WHAT THE TASK ASKS:
The records are to be repeated in full. Every line must match.

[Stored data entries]
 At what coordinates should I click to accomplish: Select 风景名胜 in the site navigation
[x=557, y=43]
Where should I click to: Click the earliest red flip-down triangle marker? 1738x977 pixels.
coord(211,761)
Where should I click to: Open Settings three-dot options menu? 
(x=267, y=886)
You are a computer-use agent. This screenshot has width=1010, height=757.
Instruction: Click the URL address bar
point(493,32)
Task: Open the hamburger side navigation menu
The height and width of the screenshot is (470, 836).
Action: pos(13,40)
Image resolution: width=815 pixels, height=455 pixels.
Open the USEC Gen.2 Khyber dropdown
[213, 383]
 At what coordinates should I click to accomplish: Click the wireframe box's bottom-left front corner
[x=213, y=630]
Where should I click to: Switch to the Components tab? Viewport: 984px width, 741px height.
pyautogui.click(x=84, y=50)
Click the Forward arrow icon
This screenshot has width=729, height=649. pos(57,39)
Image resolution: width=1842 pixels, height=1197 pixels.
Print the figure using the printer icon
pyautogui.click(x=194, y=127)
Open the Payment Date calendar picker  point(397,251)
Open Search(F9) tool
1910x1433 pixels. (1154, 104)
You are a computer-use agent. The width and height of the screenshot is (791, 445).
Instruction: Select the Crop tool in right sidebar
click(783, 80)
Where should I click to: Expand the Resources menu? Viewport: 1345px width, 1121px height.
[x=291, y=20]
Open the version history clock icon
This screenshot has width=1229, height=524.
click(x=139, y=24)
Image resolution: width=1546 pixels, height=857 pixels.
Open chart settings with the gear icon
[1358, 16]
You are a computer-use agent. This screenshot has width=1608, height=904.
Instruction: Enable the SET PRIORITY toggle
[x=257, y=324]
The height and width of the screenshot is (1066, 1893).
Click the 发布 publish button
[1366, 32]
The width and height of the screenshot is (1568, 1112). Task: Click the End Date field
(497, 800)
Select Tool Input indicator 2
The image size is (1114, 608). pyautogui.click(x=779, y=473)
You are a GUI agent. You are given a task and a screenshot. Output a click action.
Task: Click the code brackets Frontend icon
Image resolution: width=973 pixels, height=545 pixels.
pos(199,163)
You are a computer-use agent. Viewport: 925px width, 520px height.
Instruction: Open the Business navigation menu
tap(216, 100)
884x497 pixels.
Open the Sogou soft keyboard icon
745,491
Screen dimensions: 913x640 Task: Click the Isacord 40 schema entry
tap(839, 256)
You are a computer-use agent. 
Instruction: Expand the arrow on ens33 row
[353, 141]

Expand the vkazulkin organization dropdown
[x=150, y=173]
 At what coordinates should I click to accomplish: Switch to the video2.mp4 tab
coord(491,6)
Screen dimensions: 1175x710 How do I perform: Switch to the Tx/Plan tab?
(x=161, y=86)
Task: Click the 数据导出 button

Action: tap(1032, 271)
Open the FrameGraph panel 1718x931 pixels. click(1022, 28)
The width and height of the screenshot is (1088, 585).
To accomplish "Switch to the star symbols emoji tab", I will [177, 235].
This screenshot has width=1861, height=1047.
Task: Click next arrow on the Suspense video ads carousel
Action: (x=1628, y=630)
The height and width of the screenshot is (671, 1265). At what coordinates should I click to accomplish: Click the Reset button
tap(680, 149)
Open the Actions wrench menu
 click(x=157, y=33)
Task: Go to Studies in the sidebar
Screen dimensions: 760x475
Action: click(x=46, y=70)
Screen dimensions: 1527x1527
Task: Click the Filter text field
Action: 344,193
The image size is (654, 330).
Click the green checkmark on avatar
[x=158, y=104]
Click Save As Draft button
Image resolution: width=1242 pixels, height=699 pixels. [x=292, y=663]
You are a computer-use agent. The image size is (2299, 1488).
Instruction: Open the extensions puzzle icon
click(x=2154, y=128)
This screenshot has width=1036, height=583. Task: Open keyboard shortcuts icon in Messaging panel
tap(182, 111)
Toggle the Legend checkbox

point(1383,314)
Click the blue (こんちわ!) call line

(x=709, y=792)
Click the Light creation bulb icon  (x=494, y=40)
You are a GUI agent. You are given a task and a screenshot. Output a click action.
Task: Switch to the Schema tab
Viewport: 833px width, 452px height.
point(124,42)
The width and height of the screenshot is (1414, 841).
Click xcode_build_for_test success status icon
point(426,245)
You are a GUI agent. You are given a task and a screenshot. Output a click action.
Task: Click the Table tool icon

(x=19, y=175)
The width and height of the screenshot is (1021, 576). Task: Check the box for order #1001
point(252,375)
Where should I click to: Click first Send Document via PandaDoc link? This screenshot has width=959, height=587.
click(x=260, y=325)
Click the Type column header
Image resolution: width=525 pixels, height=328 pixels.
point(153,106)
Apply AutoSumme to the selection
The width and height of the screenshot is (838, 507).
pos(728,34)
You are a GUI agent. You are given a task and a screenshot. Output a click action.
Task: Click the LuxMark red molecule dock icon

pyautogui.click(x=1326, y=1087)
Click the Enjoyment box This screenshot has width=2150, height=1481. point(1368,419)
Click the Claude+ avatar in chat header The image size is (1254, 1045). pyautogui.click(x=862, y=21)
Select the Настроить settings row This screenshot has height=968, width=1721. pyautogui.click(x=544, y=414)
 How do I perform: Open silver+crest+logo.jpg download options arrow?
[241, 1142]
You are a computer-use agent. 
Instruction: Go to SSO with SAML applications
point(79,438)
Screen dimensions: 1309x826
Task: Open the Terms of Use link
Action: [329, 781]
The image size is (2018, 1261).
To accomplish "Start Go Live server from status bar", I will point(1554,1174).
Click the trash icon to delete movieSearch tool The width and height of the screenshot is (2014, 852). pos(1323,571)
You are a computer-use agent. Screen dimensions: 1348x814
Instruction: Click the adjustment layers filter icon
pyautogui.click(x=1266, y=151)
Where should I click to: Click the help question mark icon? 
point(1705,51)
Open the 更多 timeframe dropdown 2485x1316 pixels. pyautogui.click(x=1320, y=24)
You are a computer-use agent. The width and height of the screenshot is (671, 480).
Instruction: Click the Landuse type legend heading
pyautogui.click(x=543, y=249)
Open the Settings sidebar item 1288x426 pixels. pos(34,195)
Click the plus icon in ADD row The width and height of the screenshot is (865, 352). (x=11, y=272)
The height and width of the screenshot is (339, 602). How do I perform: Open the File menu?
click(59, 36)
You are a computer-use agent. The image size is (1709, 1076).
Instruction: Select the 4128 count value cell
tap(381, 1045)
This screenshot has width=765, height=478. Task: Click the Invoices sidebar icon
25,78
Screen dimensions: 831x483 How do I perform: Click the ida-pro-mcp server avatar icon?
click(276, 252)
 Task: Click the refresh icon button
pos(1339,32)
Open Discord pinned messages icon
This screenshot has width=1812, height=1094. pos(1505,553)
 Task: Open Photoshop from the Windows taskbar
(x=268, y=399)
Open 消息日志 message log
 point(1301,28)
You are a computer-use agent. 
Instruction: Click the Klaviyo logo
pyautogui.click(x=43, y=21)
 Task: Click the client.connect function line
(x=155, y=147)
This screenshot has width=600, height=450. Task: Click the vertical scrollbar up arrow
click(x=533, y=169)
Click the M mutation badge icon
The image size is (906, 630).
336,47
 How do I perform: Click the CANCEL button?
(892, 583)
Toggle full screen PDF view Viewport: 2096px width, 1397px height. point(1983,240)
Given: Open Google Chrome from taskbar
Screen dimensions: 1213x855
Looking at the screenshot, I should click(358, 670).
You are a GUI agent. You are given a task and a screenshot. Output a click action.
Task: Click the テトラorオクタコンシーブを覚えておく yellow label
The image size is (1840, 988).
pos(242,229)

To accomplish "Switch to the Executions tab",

TASK RESPONSE:
 At what coordinates should I click to accomplish: Select 风景名胜 in the site navigation
[x=557, y=43]
Where should I click to: Click the earliest red flip-down triangle marker? 1738x977 pixels.
coord(211,761)
Where should I click to: Open Settings three-dot options menu? 
(x=267, y=886)
You are a computer-use agent. This screenshot has width=1010, height=757.
Instruction: Click the URL address bar
point(493,32)
Task: Open the hamburger side navigation menu
The height and width of the screenshot is (470, 836).
Action: pos(13,40)
Image resolution: width=815 pixels, height=455 pixels.
Open the USEC Gen.2 Khyber dropdown
[213, 383]
 At what coordinates should I click to accomplish: Click the wireframe box's bottom-left front corner
[x=213, y=630]
Where should I click to: Switch to the Components tab? Viewport: 984px width, 741px height.
pyautogui.click(x=84, y=50)
Click the Forward arrow icon
This screenshot has width=729, height=649. pos(57,39)
Image resolution: width=1842 pixels, height=1197 pixels.
Print the figure using the printer icon
pyautogui.click(x=194, y=127)
Open the Payment Date calendar picker  point(397,251)
Open Search(F9) tool
1910x1433 pixels. (1154, 104)
You are a computer-use agent. The width and height of the screenshot is (791, 445).
Instruction: Select the Crop tool in right sidebar
click(783, 80)
Where should I click to: Expand the Resources menu? Viewport: 1345px width, 1121px height.
[x=291, y=20]
Open the version history clock icon
This screenshot has width=1229, height=524.
click(x=139, y=24)
Image resolution: width=1546 pixels, height=857 pixels.
Open chart settings with the gear icon
[1358, 16]
You are a computer-use agent. This screenshot has width=1608, height=904.
Instruction: Enable the SET PRIORITY toggle
[x=257, y=324]
The height and width of the screenshot is (1066, 1893).
Click the 发布 publish button
[1366, 32]
The width and height of the screenshot is (1568, 1112). Task: Click the End Date field
(497, 800)
Select Tool Input indicator 2
The image size is (1114, 608). pyautogui.click(x=779, y=473)
You are a GUI agent. You are given a task and a screenshot. Output a click action.
Task: Click the code brackets Frontend icon
Image resolution: width=973 pixels, height=545 pixels.
pos(199,163)
You are a computer-use agent. Viewport: 925px width, 520px height.
Instruction: Open the Business navigation menu
tap(216, 100)
884x497 pixels.
Open the Sogou soft keyboard icon
745,491
Screen dimensions: 913x640 Task: Click the Isacord 40 schema entry
tap(839, 256)
You are a computer-use agent. 
Instruction: Expand the arrow on ens33 row
[353, 141]

Expand the vkazulkin organization dropdown
[x=150, y=173]
 At what coordinates should I click to accomplish: Switch to the video2.mp4 tab
coord(491,6)
Screen dimensions: 1175x710 How do I perform: Switch to the Tx/Plan tab?
(x=161, y=86)
Task: Click the 数据导出 button

Action: tap(1032, 271)
Open the FrameGraph panel 1718x931 pixels. click(1022, 28)
The width and height of the screenshot is (1088, 585).
To accomplish "Switch to the star symbols emoji tab", I will [177, 235].
This screenshot has width=1861, height=1047.
Task: Click next arrow on the Suspense video ads carousel
Action: (x=1628, y=630)
The height and width of the screenshot is (671, 1265). At what coordinates should I click to accomplish: Click the Reset button
tap(680, 149)
Open the Actions wrench menu
 click(x=157, y=33)
Task: Go to Studies in the sidebar
Screen dimensions: 760x475
Action: click(x=46, y=70)
Screen dimensions: 1527x1527
Task: Click the Filter text field
Action: 344,193
The image size is (654, 330).
Click the green checkmark on avatar
[x=158, y=104]
Click Save As Draft button
Image resolution: width=1242 pixels, height=699 pixels. [x=292, y=663]
You are a computer-use agent. The image size is (2299, 1488).
Instruction: Open the extensions puzzle icon
click(x=2154, y=128)
This screenshot has width=1036, height=583. Task: Open keyboard shortcuts icon in Messaging panel
tap(182, 111)
Toggle the Legend checkbox

point(1383,314)
Click the blue (こんちわ!) call line

(x=709, y=792)
Click the Light creation bulb icon  (x=494, y=40)
You are a GUI agent. You are given a task and a screenshot. Output a click action.
Task: Switch to the Schema tab
Viewport: 833px width, 452px height.
point(124,42)
The width and height of the screenshot is (1414, 841).
Click xcode_build_for_test success status icon
point(426,245)
You are a GUI agent. You are given a task and a screenshot. Output a click action.
Task: Click the Table tool icon

(x=19, y=175)
The width and height of the screenshot is (1021, 576). Task: Check the box for order #1001
point(252,375)
Where should I click to: Click first Send Document via PandaDoc link? This screenshot has width=959, height=587.
click(x=260, y=325)
Click the Type column header
Image resolution: width=525 pixels, height=328 pixels.
point(153,106)
Apply AutoSumme to the selection
The width and height of the screenshot is (838, 507).
pos(728,34)
You are a GUI agent. You are given a task and a screenshot. Output a click action.
Task: Click the LuxMark red molecule dock icon

pyautogui.click(x=1326, y=1087)
Click the Enjoyment box This screenshot has width=2150, height=1481. point(1368,419)
Click the Claude+ avatar in chat header The image size is (1254, 1045). pyautogui.click(x=862, y=21)
Select the Настроить settings row This screenshot has height=968, width=1721. pyautogui.click(x=544, y=414)
 How do I perform: Open silver+crest+logo.jpg download options arrow?
[241, 1142]
You are a computer-use agent. 
Instruction: Go to SSO with SAML applications
point(79,438)
Screen dimensions: 1309x826
Task: Open the Terms of Use link
Action: [329, 781]
The image size is (2018, 1261).
To accomplish "Start Go Live server from status bar", I will point(1554,1174).
Click the trash icon to delete movieSearch tool The width and height of the screenshot is (2014, 852). pos(1323,571)
You are a computer-use agent. Screen dimensions: 1348x814
Instruction: Click the adjustment layers filter icon
pyautogui.click(x=1266, y=151)
Where should I click to: Click the help question mark icon? 
point(1705,51)
Open the 更多 timeframe dropdown 2485x1316 pixels. pyautogui.click(x=1320, y=24)
You are a computer-use agent. The width and height of the screenshot is (671, 480).
Instruction: Click the Landuse type legend heading
pyautogui.click(x=543, y=249)
Open the Settings sidebar item 1288x426 pixels. pos(34,195)
Click the plus icon in ADD row The width and height of the screenshot is (865, 352). (x=11, y=272)
The height and width of the screenshot is (339, 602). How do I perform: Open the File menu?
click(59, 36)
You are a computer-use agent. The image size is (1709, 1076).
Instruction: Select the 4128 count value cell
tap(381, 1045)
This screenshot has width=765, height=478. Task: Click the Invoices sidebar icon
25,78
Screen dimensions: 831x483 How do I perform: Click the ida-pro-mcp server avatar icon?
click(276, 252)
 Task: Click the refresh icon button
pos(1339,32)
Open Discord pinned messages icon
This screenshot has width=1812, height=1094. pos(1505,553)
 Task: Open Photoshop from the Windows taskbar
(x=268, y=399)
Open 消息日志 message log
 point(1301,28)
You are a computer-use agent. 
Instruction: Click the Klaviyo logo
pyautogui.click(x=43, y=21)
 Task: Click the client.connect function line
(x=155, y=147)
This screenshot has width=600, height=450. Task: Click the vertical scrollbar up arrow
click(x=533, y=169)
Click the M mutation badge icon
The image size is (906, 630).
336,47
 How do I perform: Click the CANCEL button?
(892, 583)
Toggle full screen PDF view Viewport: 2096px width, 1397px height. point(1983,240)
Given: Open Google Chrome from taskbar
Screen dimensions: 1213x855
Looking at the screenshot, I should click(358, 670).
You are a GUI agent. You are given a task and a screenshot. Output a click action.
Task: Click the テトラorオクタコンシーブを覚えておく yellow label
The image size is (1840, 988).
pos(242,229)

To accomplish "Switch to the Executions tab",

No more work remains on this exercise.